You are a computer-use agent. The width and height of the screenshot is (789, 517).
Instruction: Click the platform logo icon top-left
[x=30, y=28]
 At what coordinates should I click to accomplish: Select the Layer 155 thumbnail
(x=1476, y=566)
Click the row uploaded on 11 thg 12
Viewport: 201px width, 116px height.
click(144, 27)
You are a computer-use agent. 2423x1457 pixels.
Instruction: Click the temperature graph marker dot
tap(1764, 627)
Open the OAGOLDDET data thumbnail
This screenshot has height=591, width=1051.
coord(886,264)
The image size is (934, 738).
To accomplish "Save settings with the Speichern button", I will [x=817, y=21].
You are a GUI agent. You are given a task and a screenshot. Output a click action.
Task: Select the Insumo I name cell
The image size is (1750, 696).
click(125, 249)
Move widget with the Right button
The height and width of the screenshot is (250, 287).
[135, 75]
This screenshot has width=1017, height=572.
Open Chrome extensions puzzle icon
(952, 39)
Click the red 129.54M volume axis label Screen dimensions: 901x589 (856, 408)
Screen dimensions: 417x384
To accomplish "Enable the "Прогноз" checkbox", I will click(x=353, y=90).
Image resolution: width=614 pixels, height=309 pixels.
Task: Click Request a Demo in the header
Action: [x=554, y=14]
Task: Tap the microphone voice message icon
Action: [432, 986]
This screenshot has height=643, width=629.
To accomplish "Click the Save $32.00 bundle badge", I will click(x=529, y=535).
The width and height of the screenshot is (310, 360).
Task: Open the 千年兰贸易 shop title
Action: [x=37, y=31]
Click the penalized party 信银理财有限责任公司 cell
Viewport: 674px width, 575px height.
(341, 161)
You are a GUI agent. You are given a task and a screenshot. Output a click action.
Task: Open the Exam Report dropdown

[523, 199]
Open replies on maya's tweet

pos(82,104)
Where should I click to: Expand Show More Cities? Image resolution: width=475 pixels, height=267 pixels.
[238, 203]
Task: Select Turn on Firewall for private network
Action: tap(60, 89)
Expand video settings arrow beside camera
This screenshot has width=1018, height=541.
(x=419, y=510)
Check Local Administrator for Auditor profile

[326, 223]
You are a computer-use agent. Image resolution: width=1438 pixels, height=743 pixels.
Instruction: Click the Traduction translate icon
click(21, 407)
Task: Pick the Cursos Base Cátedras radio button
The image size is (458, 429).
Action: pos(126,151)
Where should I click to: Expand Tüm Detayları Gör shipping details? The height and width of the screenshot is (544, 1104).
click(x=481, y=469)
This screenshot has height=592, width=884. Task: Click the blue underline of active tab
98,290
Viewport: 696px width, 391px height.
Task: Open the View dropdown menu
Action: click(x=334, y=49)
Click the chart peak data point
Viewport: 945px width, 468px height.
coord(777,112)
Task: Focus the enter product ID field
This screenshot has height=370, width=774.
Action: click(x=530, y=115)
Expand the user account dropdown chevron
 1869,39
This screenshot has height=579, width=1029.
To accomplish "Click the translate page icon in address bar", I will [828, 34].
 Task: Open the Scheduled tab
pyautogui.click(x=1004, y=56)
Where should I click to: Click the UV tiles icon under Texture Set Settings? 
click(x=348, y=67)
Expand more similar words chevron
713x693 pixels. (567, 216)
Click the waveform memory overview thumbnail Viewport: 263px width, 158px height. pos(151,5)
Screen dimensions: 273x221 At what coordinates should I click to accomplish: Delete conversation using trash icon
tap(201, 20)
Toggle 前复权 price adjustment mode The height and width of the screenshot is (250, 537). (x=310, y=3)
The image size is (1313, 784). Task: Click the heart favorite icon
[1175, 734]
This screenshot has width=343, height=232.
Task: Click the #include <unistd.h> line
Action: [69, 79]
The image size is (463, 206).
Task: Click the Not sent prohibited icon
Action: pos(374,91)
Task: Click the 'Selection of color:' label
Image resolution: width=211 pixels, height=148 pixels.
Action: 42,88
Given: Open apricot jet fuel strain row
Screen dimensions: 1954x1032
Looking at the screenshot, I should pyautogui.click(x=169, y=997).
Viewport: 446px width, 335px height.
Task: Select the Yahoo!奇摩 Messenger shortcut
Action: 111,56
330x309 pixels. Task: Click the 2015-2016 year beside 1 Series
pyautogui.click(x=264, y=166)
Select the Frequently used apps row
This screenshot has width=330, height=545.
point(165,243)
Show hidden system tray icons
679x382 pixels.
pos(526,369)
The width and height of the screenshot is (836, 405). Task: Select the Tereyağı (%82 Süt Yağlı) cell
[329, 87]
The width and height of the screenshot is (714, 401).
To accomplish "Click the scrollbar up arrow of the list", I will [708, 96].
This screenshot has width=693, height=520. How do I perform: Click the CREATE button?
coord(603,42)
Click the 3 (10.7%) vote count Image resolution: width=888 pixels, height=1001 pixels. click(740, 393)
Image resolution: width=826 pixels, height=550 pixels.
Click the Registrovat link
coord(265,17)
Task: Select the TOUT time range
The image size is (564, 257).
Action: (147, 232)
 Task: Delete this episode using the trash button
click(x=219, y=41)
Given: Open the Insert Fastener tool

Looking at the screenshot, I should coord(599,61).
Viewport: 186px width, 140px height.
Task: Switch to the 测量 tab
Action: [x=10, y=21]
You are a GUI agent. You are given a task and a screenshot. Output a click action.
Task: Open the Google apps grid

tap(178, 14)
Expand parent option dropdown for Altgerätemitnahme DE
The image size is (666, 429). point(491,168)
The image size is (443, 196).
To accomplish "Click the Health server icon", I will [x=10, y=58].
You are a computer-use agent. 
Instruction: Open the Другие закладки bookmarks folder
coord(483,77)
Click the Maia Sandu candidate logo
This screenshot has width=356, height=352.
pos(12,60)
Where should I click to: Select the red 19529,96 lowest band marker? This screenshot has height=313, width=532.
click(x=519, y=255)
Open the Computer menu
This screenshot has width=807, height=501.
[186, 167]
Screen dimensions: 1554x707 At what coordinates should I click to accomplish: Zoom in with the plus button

━━━━━━━━━━━━━━━━━━━━

→ What this task involves:
Rewrite the listing above, switching every "GUI agent" to "screen agent" and leaving everything else as it is.

→ Exercise solution:
You are a computer-use agent. The width and height of the screenshot is (789, 517).
Instruction: Click the platform logo icon top-left
[x=30, y=28]
 At what coordinates should I click to accomplish: Select the Layer 155 thumbnail
(x=1476, y=566)
Click the row uploaded on 11 thg 12
Viewport: 201px width, 116px height.
click(144, 27)
You are a computer-use agent. 2423x1457 pixels.
Instruction: Click the temperature graph marker dot
tap(1764, 627)
Open the OAGOLDDET data thumbnail
This screenshot has height=591, width=1051.
coord(886,264)
The image size is (934, 738).
To accomplish "Save settings with the Speichern button", I will [x=817, y=21].
You are a screen agent. You are given a task and a screenshot. Output a click action.
Task: Select the Insumo I name cell
The image size is (1750, 696).
click(125, 249)
Move widget with the Right button
The height and width of the screenshot is (250, 287).
[135, 75]
This screenshot has width=1017, height=572.
Open Chrome extensions puzzle icon
(952, 39)
Click the red 129.54M volume axis label Screen dimensions: 901x589 (856, 408)
Screen dimensions: 417x384
To accomplish "Enable the "Прогноз" checkbox", I will click(x=353, y=90).
Image resolution: width=614 pixels, height=309 pixels.
Task: Click Request a Demo in the header
Action: [x=554, y=14]
Task: Tap the microphone voice message icon
Action: [432, 986]
This screenshot has height=643, width=629.
To accomplish "Click the Save $32.00 bundle badge", I will click(x=529, y=535).
The width and height of the screenshot is (310, 360).
Task: Open the 千年兰贸易 shop title
Action: [x=37, y=31]
Click the penalized party 信银理财有限责任公司 cell
Viewport: 674px width, 575px height.
(341, 161)
You are a screen agent. You are given a task and a screenshot. Output a click action.
Task: Open the Exam Report dropdown

[523, 199]
Open replies on maya's tweet

pos(82,104)
Where should I click to: Expand Show More Cities? Image resolution: width=475 pixels, height=267 pixels.
[238, 203]
Task: Select Turn on Firewall for private network
Action: tap(60, 89)
Expand video settings arrow beside camera
This screenshot has width=1018, height=541.
(x=419, y=510)
Check Local Administrator for Auditor profile

[326, 223]
You are a computer-use agent. Image resolution: width=1438 pixels, height=743 pixels.
Instruction: Click the Traduction translate icon
click(21, 407)
Task: Pick the Cursos Base Cátedras radio button
The image size is (458, 429).
Action: pos(126,151)
Where should I click to: Expand Tüm Detayları Gör shipping details? The height and width of the screenshot is (544, 1104).
click(x=481, y=469)
This screenshot has height=592, width=884. Task: Click the blue underline of active tab
98,290
Viewport: 696px width, 391px height.
Task: Open the View dropdown menu
Action: click(x=334, y=49)
Click the chart peak data point
Viewport: 945px width, 468px height.
coord(777,112)
Task: Focus the enter product ID field
This screenshot has height=370, width=774.
Action: click(x=530, y=115)
Expand the user account dropdown chevron
 1869,39
This screenshot has height=579, width=1029.
To accomplish "Click the translate page icon in address bar", I will [828, 34].
 Task: Open the Scheduled tab
pyautogui.click(x=1004, y=56)
Where should I click to: Click the UV tiles icon under Texture Set Settings? 
click(x=348, y=67)
Expand more similar words chevron
713x693 pixels. (567, 216)
Click the waveform memory overview thumbnail Viewport: 263px width, 158px height. pos(151,5)
Screen dimensions: 273x221 At what coordinates should I click to accomplish: Delete conversation using trash icon
tap(201, 20)
Toggle 前复权 price adjustment mode The height and width of the screenshot is (250, 537). (x=310, y=3)
The image size is (1313, 784). Task: Click the heart favorite icon
[1175, 734]
This screenshot has width=343, height=232.
Task: Click the #include <unistd.h> line
Action: [69, 79]
The image size is (463, 206).
Task: Click the Not sent prohibited icon
Action: pos(374,91)
Task: Click the 'Selection of color:' label
Image resolution: width=211 pixels, height=148 pixels.
Action: 42,88
Given: Open apricot jet fuel strain row
Screen dimensions: 1954x1032
Looking at the screenshot, I should pyautogui.click(x=169, y=997).
Viewport: 446px width, 335px height.
Task: Select the Yahoo!奇摩 Messenger shortcut
Action: 111,56
330x309 pixels. Task: Click the 2015-2016 year beside 1 Series
pyautogui.click(x=264, y=166)
Select the Frequently used apps row
This screenshot has width=330, height=545.
point(165,243)
Show hidden system tray icons
679x382 pixels.
pos(526,369)
The width and height of the screenshot is (836, 405). Task: Select the Tereyağı (%82 Süt Yağlı) cell
[329, 87]
The width and height of the screenshot is (714, 401).
To accomplish "Click the scrollbar up arrow of the list", I will [708, 96].
This screenshot has width=693, height=520. How do I perform: Click the CREATE button?
coord(603,42)
Click the 3 (10.7%) vote count Image resolution: width=888 pixels, height=1001 pixels. click(740, 393)
Image resolution: width=826 pixels, height=550 pixels.
Click the Registrovat link
coord(265,17)
Task: Select the TOUT time range
The image size is (564, 257).
Action: (147, 232)
 Task: Delete this episode using the trash button
click(x=219, y=41)
Given: Open the Insert Fastener tool

Looking at the screenshot, I should coord(599,61).
Viewport: 186px width, 140px height.
Task: Switch to the 测量 tab
Action: [x=10, y=21]
You are a screen agent. You are given a task and a screenshot. Output a click action.
Task: Open the Google apps grid

tap(178, 14)
Expand parent option dropdown for Altgerätemitnahme DE
The image size is (666, 429). point(491,168)
The image size is (443, 196).
To accomplish "Click the Health server icon", I will [x=10, y=58].
You are a computer-use agent. 
Instruction: Open the Другие закладки bookmarks folder
coord(483,77)
Click the Maia Sandu candidate logo
This screenshot has width=356, height=352.
pos(12,60)
Where should I click to: Select the red 19529,96 lowest band marker? This screenshot has height=313, width=532.
click(x=519, y=255)
Open the Computer menu
This screenshot has width=807, height=501.
[186, 167]
Screen dimensions: 1554x707 At what coordinates should I click to accomplish: Zoom in with the plus button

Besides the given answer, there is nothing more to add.